Specialty REITs Eating More of the Pie

A new wave of specialty REITs is outpacing the slowing growth of the larger sectors.

By David Dent, Real Estate Market Analyst, Yardi Matrix

The REIT market has traditionally focused growth on the major commercial property types, which have performed especially well during the long recovery from the Great Recession. However, a new wave of specialty REITs is outpacing the slowing growth of the larger sectors.

While net operating income (NOI) grew by an average of 3 percent for major property categories and 7 percent for all equity REITs in 2016, it surged by an average of 16 percent in specialty sectors, including data centers (+27 percent), self-storage (+17 percent) infrastructure (+15 percent) and health care (+12 percent), according to the most recent National Association of Real Estate Investment Trusts’ (NAREIT) Total REIT Industry Tracker Series (T-Tracker®). The four specialty categories represent only 30 percent of total equity REIT NOI but garnered over 60 percent of total NOI growth last year.

Click on image to enlarge.

Click on image to enlarge.

The higher growth of specialty REITs come from a combination of factors. Major property types that have healthy fundamentals in recent years–including apartments and hotels–are starting to see a moderation in the rate of rent growth. Property types that have longer operating histories and more established sectors have less room for growth.
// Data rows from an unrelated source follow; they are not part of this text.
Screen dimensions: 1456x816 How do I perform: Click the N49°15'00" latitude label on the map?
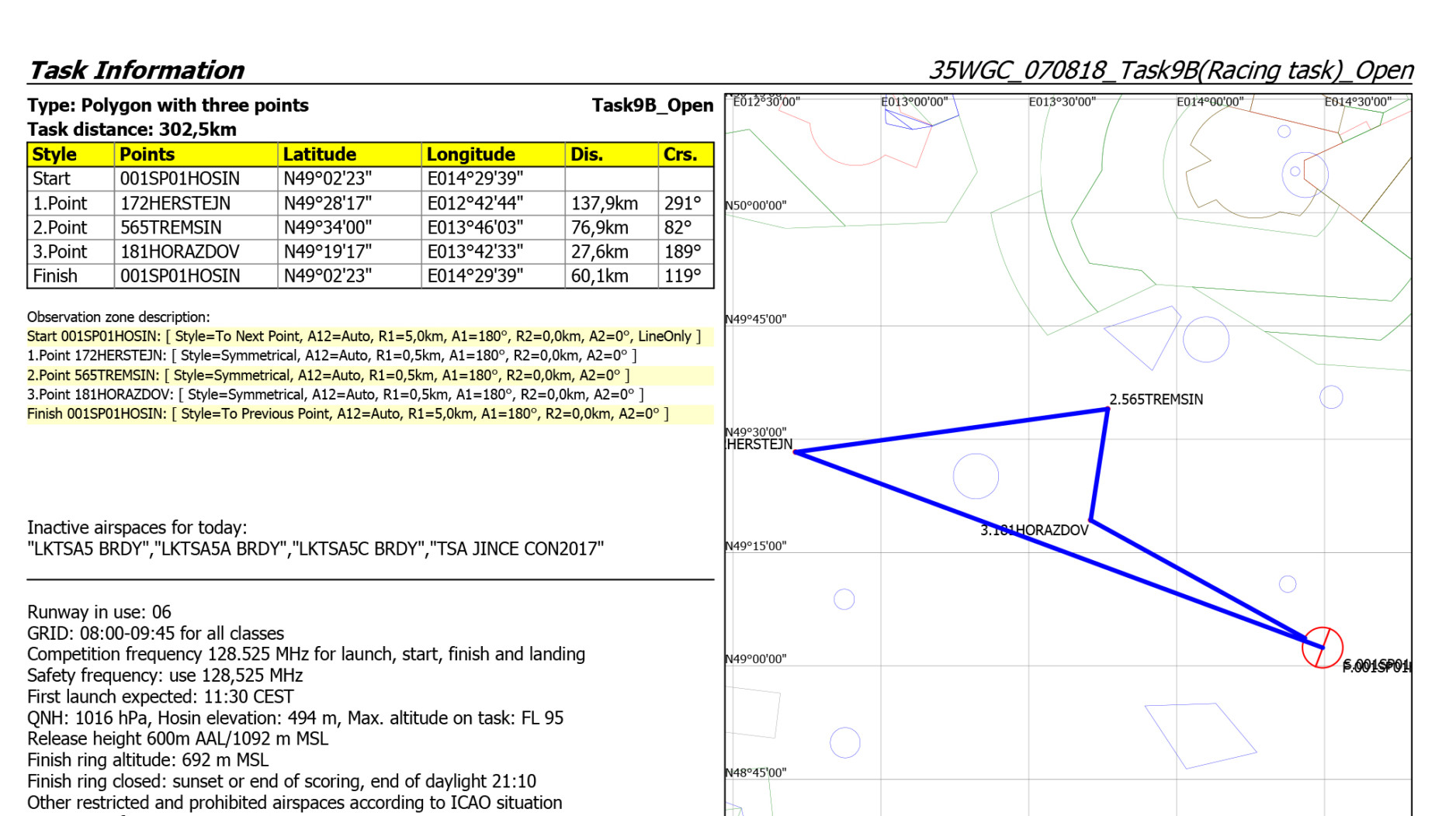click(x=756, y=546)

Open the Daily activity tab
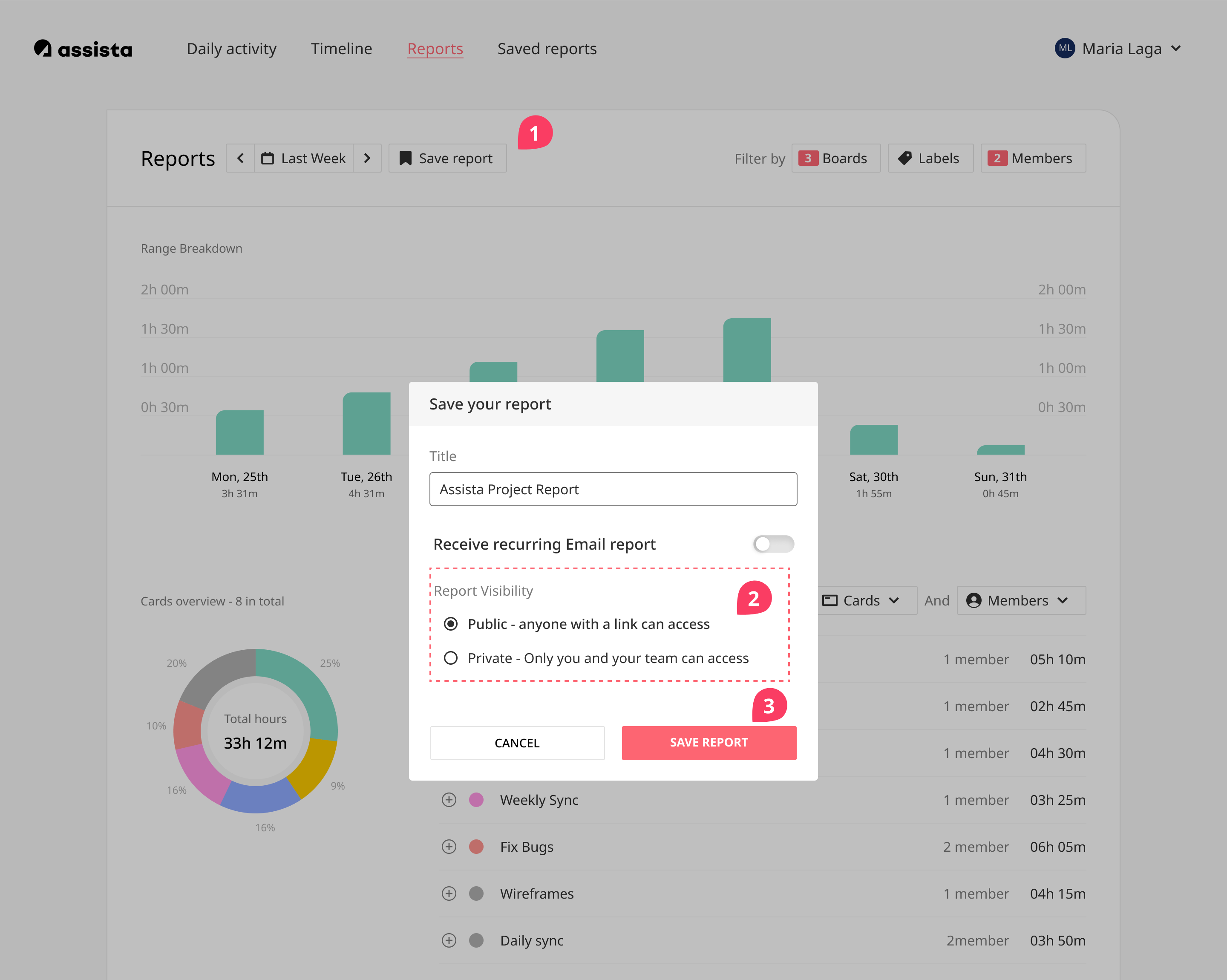(232, 49)
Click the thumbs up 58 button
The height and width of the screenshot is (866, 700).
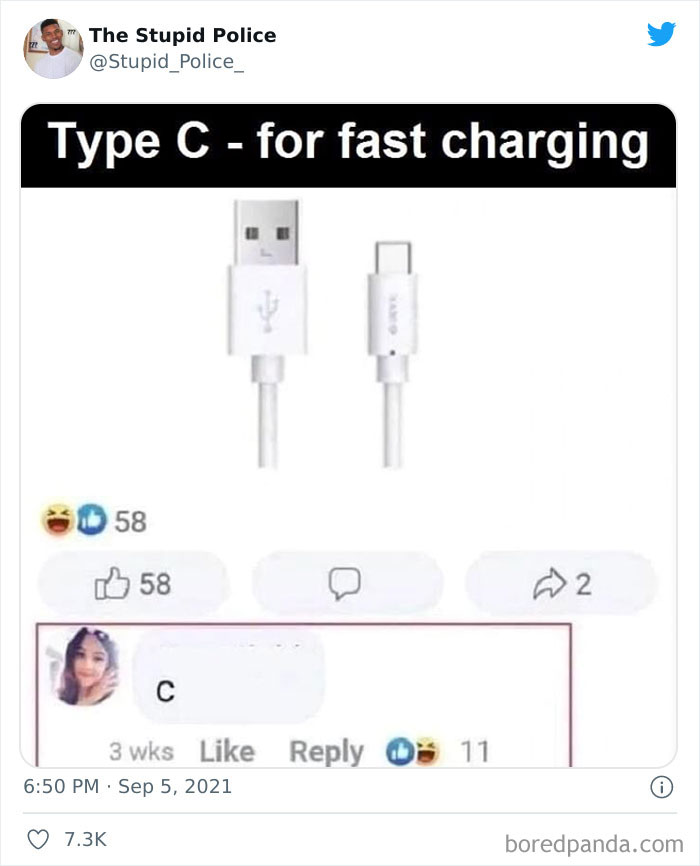point(133,583)
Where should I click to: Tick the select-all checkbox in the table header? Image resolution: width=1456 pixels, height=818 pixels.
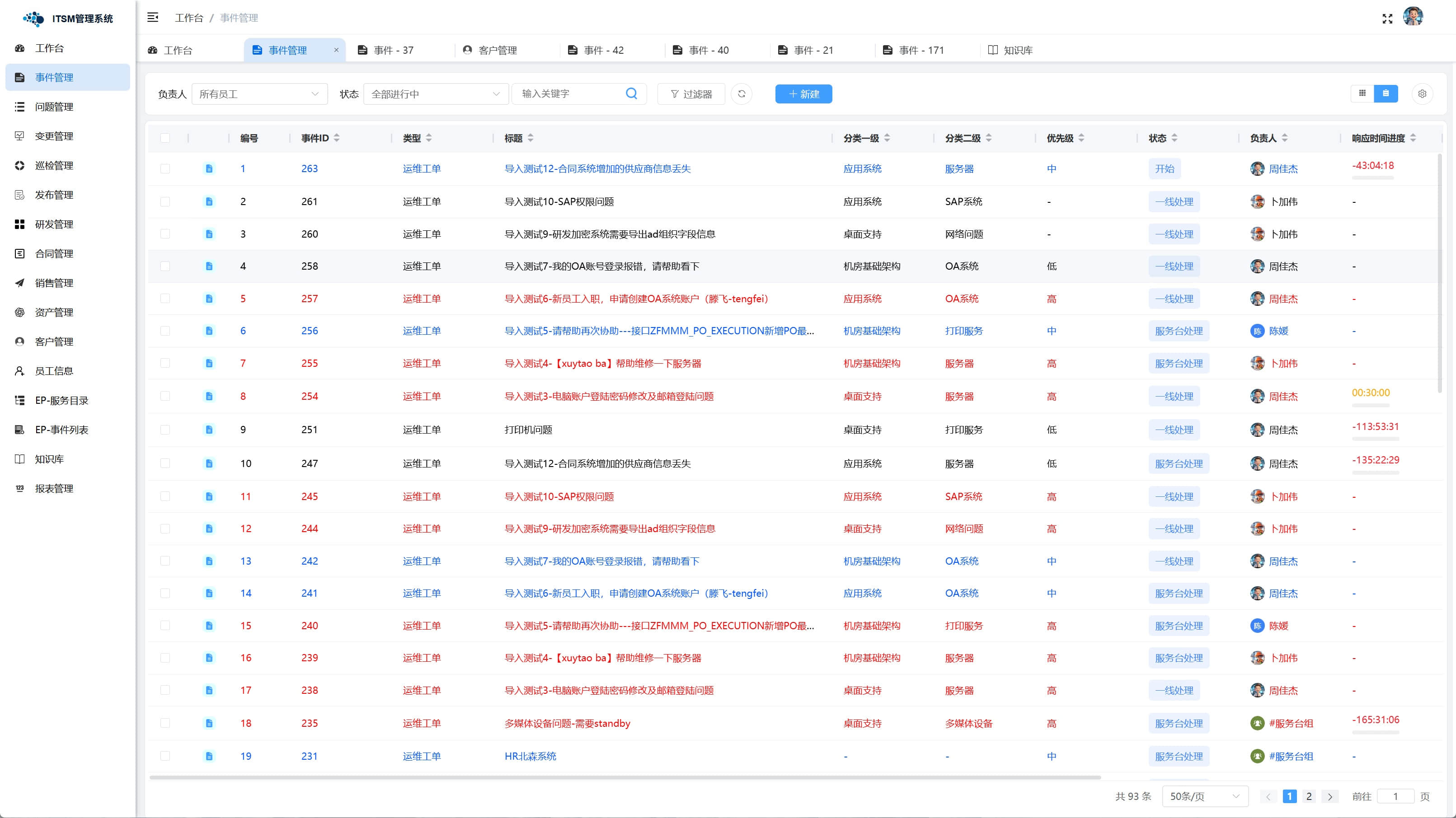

What’s more, while specialty property types require more focused design and management than some of the broader categories, demand for new property classifications continues to grow and is reflected in rising NOI.

An interesting sidebar to the structure of the REIT industry over the last 15 years is the slow disappearance of the diversified REIT, which is a company that owns a variety of property types. Over time, REITs have generally come to focus on a specific property type for strategic and tactical reasons. For example, diversified REITs were accused of investing in sectors that were outside the area of management expertise. But as rent growth slows in the larger sectors, REITs might begin to invest more in both direct ownership of higher-growth specialty property types as well as whole REIT acquisitions by larger property groups.

Specialty REITs represent about 20 percent of the 167 equity REITs tracked by NAREIT, and so there are many interesting combinations to consider. In each major property type, there are few very large REITs with another dozen or so mid-capitalization REITs, in addition to several dozen small cap owners. Strategy teams at major REITs are believed to be identifying smaller REITs to buy or emulate in order to boost NOI growth. That could lead to a new wave of more diversified approaches to REIT portfolio construction to capture emerging opportunities.